Given instruction
From the Johnstown Flood text below, write out word for word the passage from "to supply water" up to and including "low in summer.".

September 28


Travel to our hometown allowed me to visit with my sister The Johnstown Flood Museum.  I was thankful to hear more of the story and tried to write about it.


In Western Pennsylvania the Little Conemaugh

becomes the Conemaugh River which is a main tributary

of the Allegheny which like the Monongahela receives

overflow rainfall from the Allegheny Mountains.


From Pittsburgh to Philadelphia, Pennsylvania, passengers in 1840

were transported down interlocking canals and soon a dam was built

to supply water for the canal for visitors going back and forth

between Johnstown and Pittsburgh to the west


to hold the water from the mountain streams

to feed the canal when the rivers were low in summer.

That Memorial Day in the last week of May, 1889

the dam, they said, was in perfect condition.


Industrial barons and their families traveled

from Pittsburgh to Johnstown to hotel and cottages

that had been built up above the reservoir at

what they named the South Fork Hunting and Fishing Club.


Fishing, boating and swimming were enjoyed by those members

who demanded privacy from the people who lived below;

they raced their sailboats and walked along the water

and the dam, they said, was in perfect condition.

Supplied material

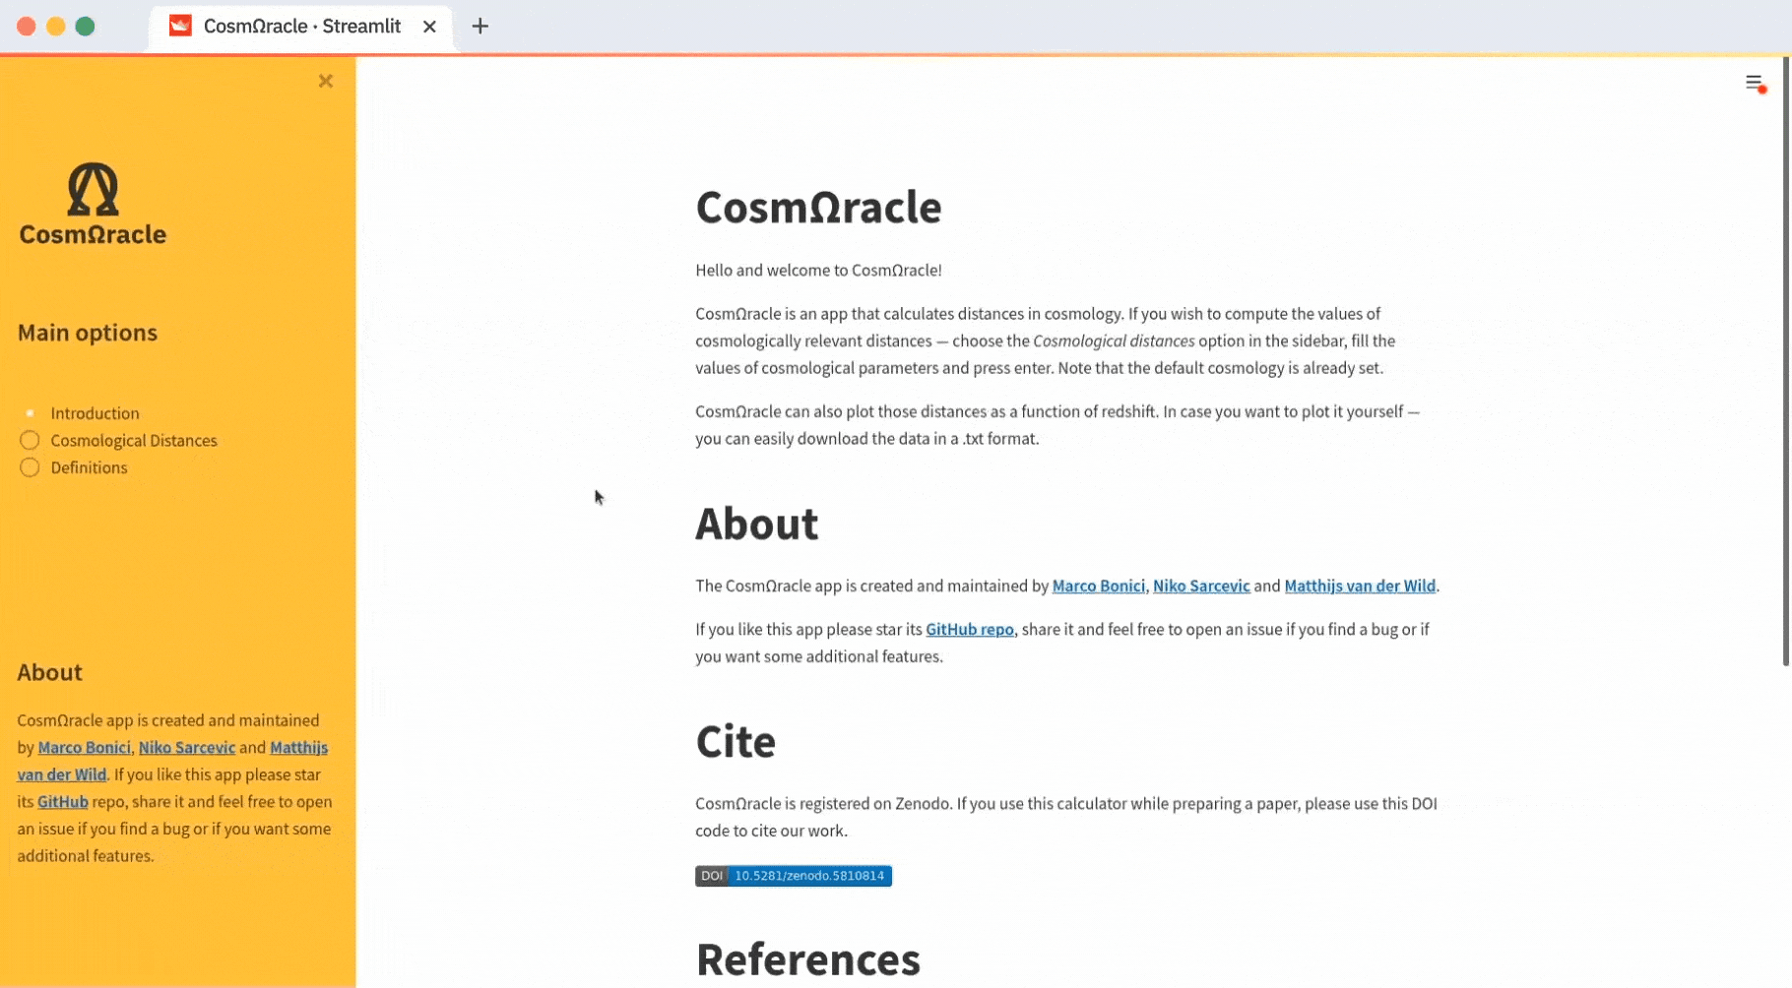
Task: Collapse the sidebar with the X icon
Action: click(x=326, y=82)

Answer below
to supply water for the canal for visitors going back and forth

between Johnstown and Pittsburgh to the west


to hold the water from the mountain streams

to feed the canal when the rivers were low in summer.